The proxy server comes with several command line utilities that let you configure, change, generate, and repair your cache directory structure. Most of these utilities are duplications of the Server Manager pages, but you might want to use the utilities if you need to schedule the maintenance (for example, as a cron job). All of the utilities are located in the extras directory.
From the command-line prompt, go to the server_root/proxy-serverid directory.
Type ./start -shell
The following sections describe the various utilities.
The proxy has a utility called cbuild which is an offline cache database manager.

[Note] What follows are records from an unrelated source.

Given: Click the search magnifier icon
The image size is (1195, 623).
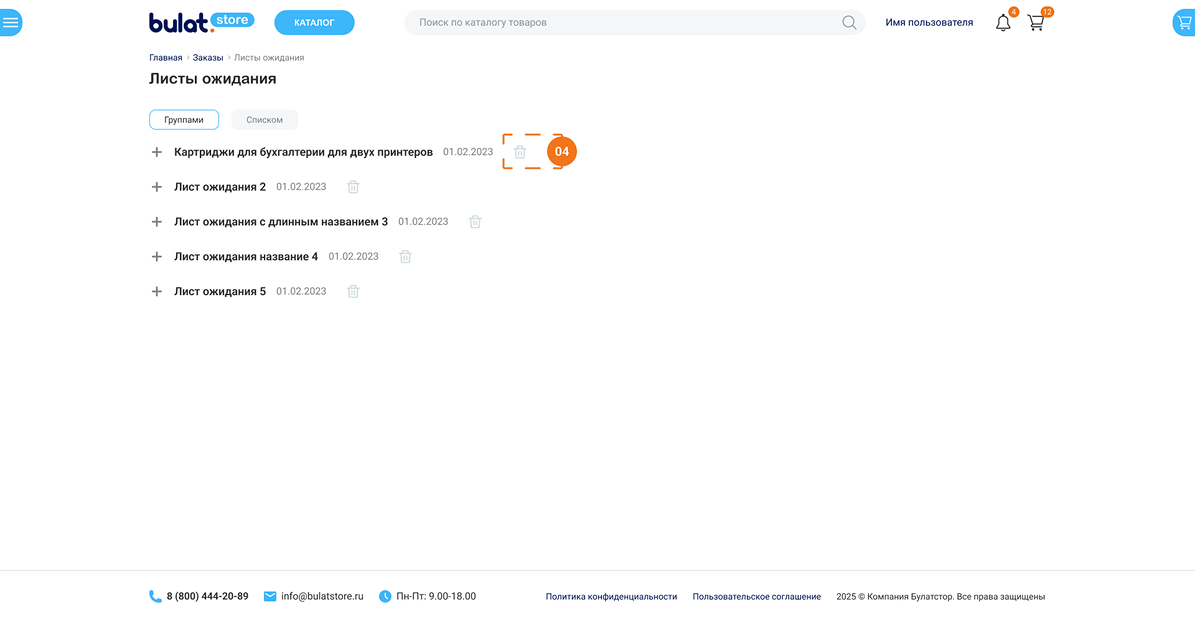Looking at the screenshot, I should click(x=849, y=23).
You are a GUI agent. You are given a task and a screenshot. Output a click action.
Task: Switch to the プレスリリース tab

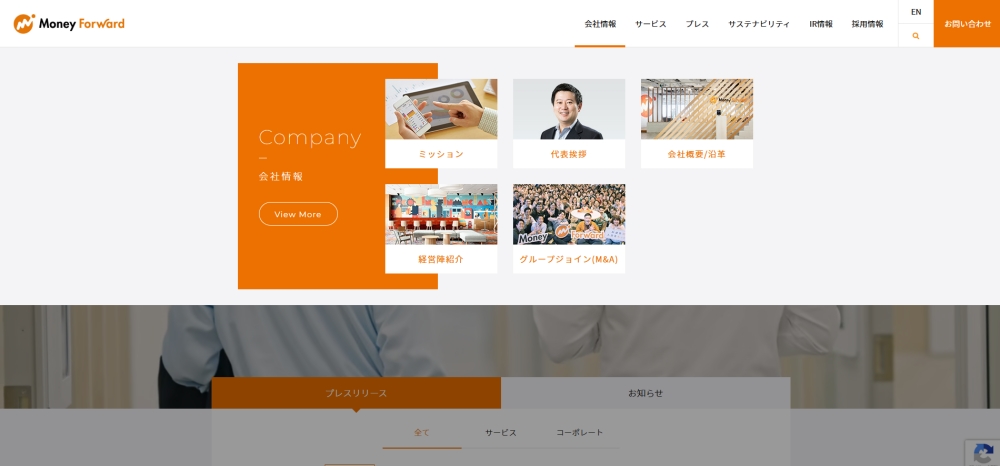coord(356,393)
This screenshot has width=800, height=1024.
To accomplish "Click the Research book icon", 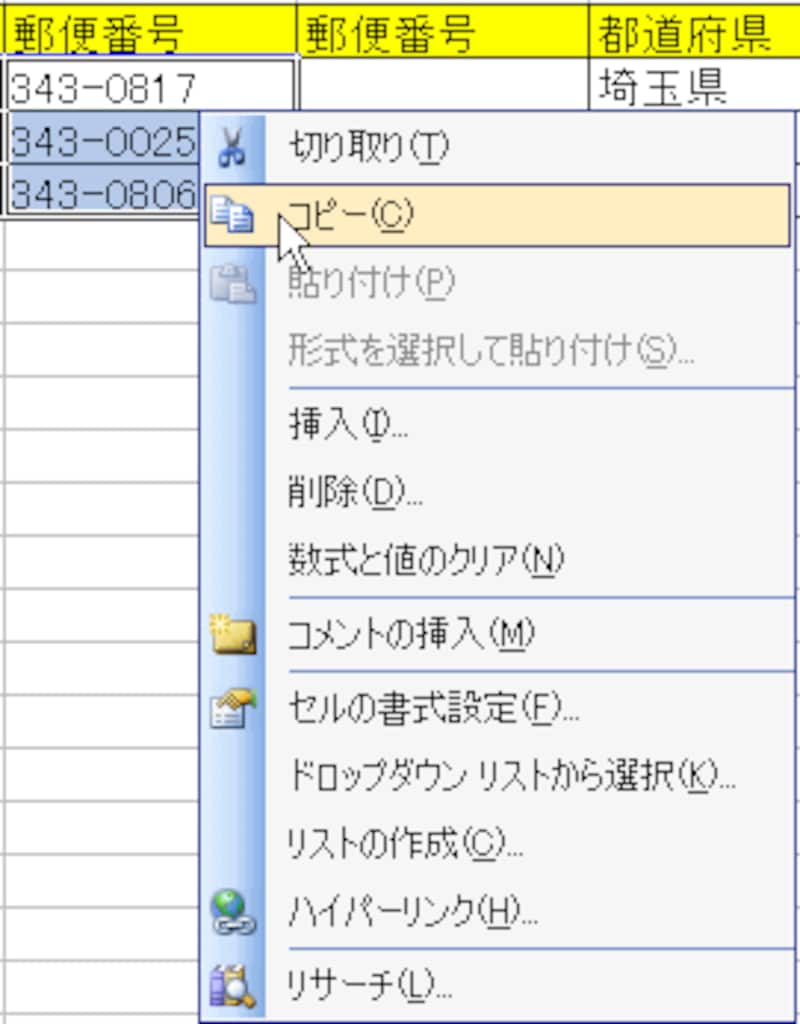I will 233,985.
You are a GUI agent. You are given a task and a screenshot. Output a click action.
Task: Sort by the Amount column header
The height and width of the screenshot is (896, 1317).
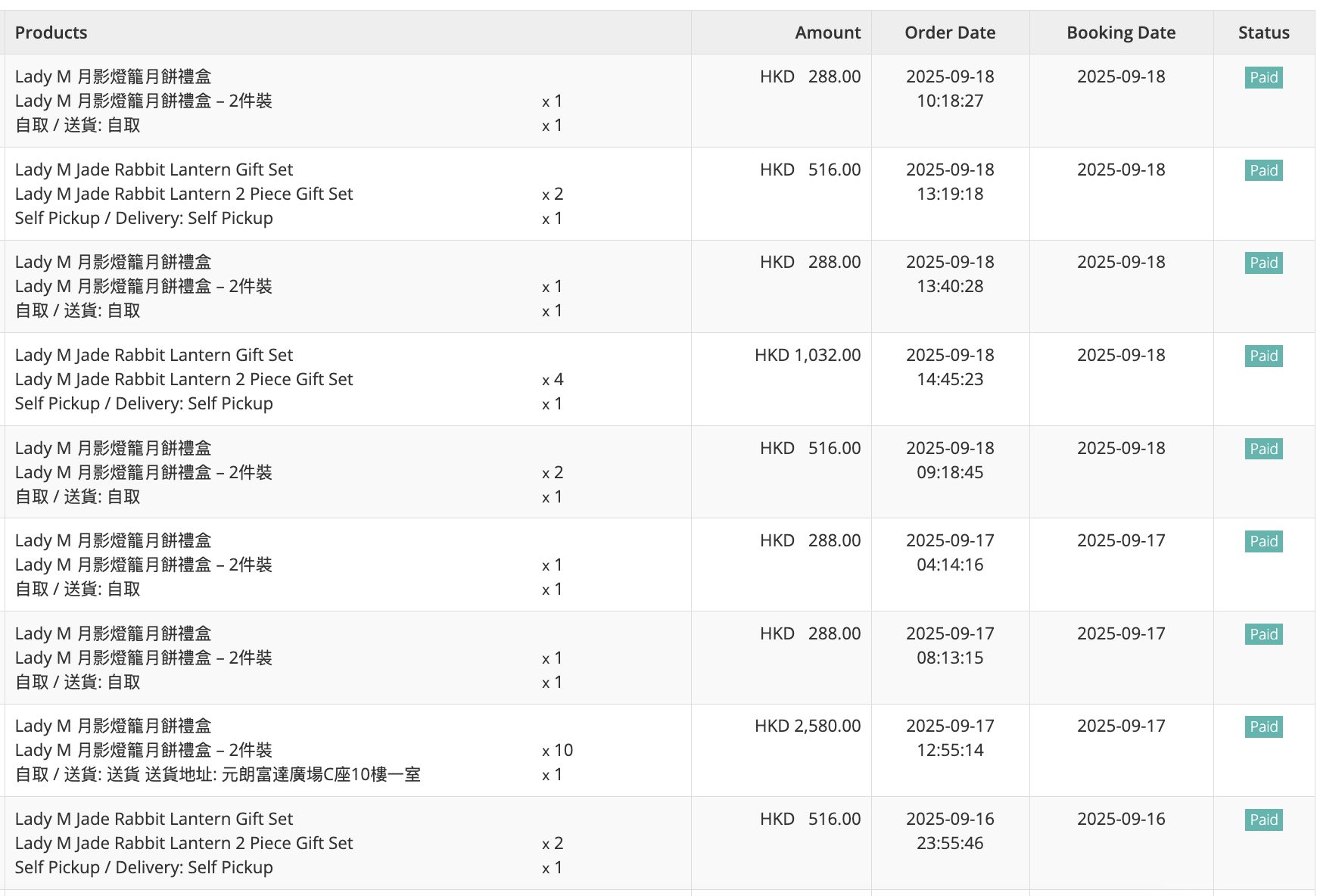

This utility allows you create a new cache structure or modify an existing cache structure using the command-line interface. You can use the Server Manager pages to enable the proxy to use the newly created cache.The utility does not update the server.xml file. cbuild cannot resize a cache that has multiple partitions. The server.xml file has a element called CACHE that has a cachecapacity parameter. When the cache is created or modified by cbuild, the cachecapacity parameter should be manually updated in the server.xml file.

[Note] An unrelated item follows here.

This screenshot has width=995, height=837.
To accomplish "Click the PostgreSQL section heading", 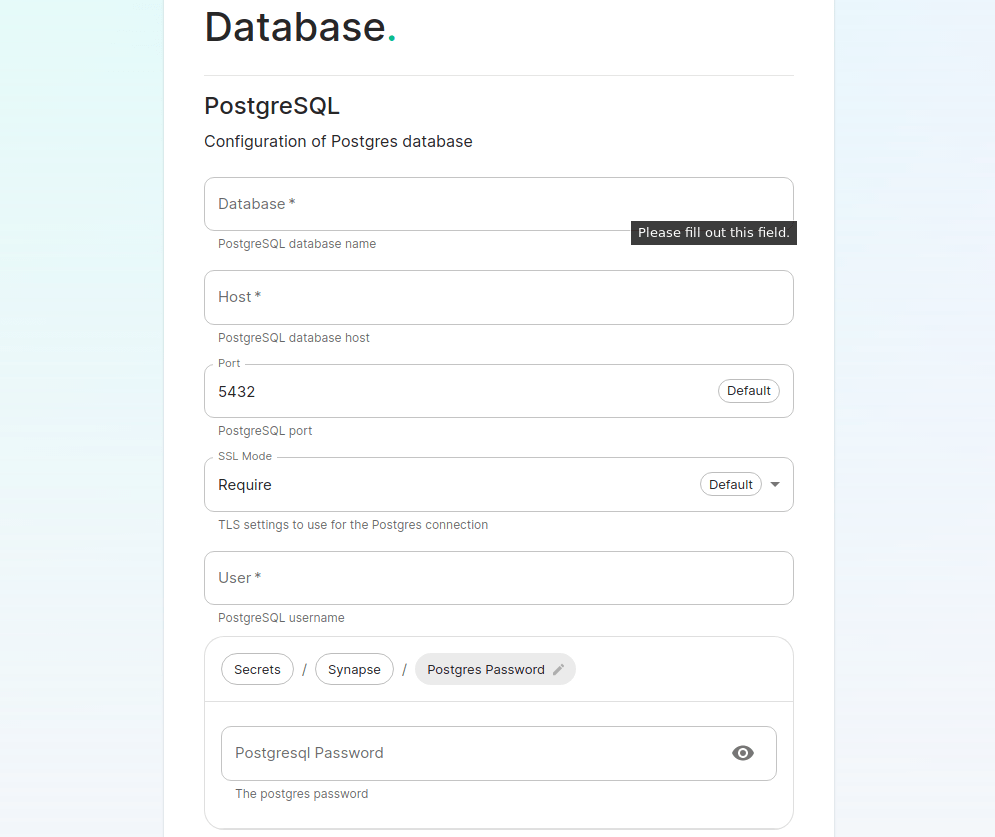I will pyautogui.click(x=272, y=106).
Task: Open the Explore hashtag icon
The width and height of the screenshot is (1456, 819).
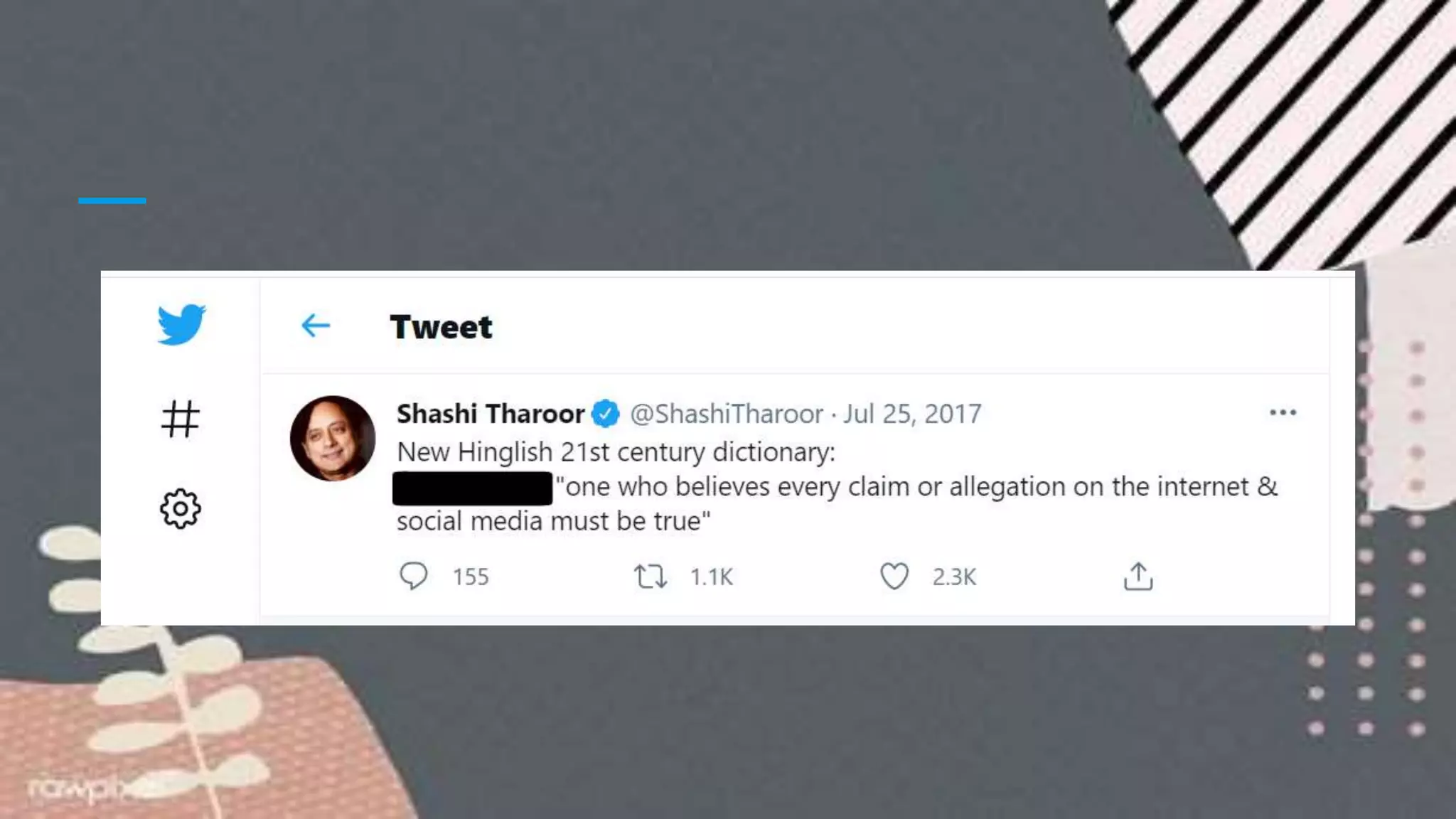Action: (180, 419)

<PARTITION partitionname="part1" partitiondir="/home/build/install9 /proxy-server1/cache" maxsize="1600" minspace="5" enabled="true"/> <CACHE enabled="true" cachecapacity="2000" cachedir="/tmp/cache">
You can invoke the cbuild utility in two modes. The first mode is:
cbuild -d conf-dir -c cache-dir -s cache size cbuild -d conf-dir -c cache-dir -s cache size -r
For example:
cbuild -d server_root/proxy-serverid/config -c server_root/proxy-serverid/cache -s 512 cbuild -d server_root/proxy-serverid/config -c server_root/proxy-serverid/cache -s 512 -r
where:
conf-dir is the configuration directory of the proxy instance. It is located in the following path server_root/proxy-serverid/config.
cache-dir is the directory for your cache structure.

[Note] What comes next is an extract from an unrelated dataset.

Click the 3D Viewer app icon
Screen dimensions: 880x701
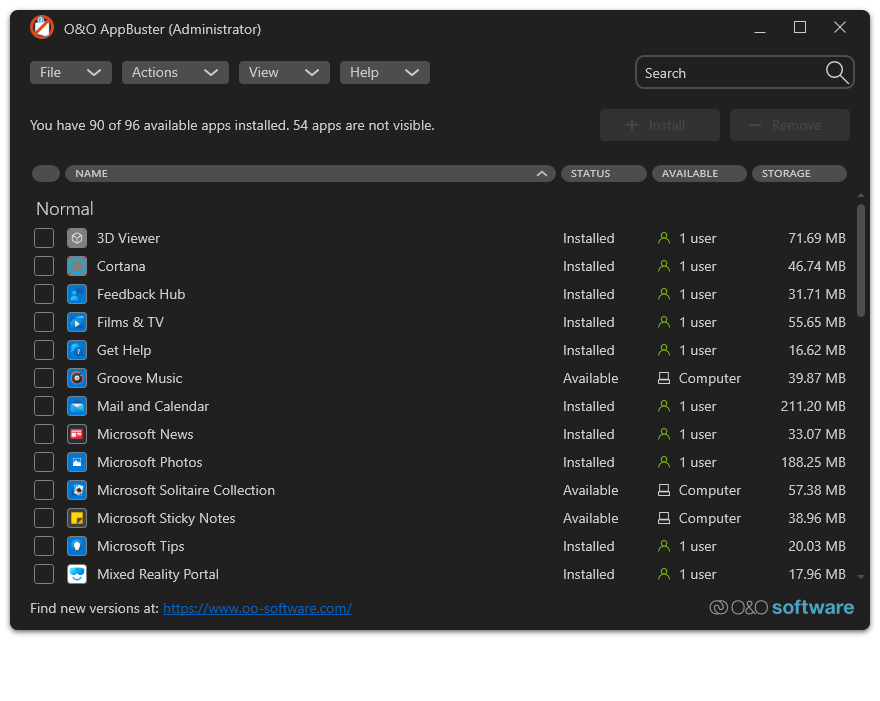77,238
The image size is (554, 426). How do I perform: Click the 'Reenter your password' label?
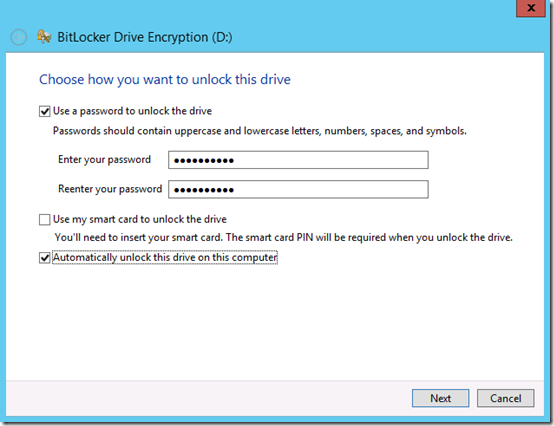(x=110, y=189)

cache size is the maximum size to which the cache can grow This option cannot be used along with the cache-dim parameter. The maximum size is 65135 MB.
-r resizes an existing cache structure provided it has a single partition. This is not required for creating a new cache.
The second mode you can run cbuild is:
cbuild -d conf-dir -c cache-dir -n cache-dim cbuild -d conf-dir -c cache-dir -n cache-dim -r
For example:
cbuild -d server_root/proxy-serverid/config -c server_root/proxy-serverid/cache -n 3 cbuild -d server_root/proxy-serverid/config -c server_root/proxy-serverid/cache -n 3 -r
where:
conf-dir is the configuration directory of the proxy instance. It is located in the following path server_root/proxy-serverid/config.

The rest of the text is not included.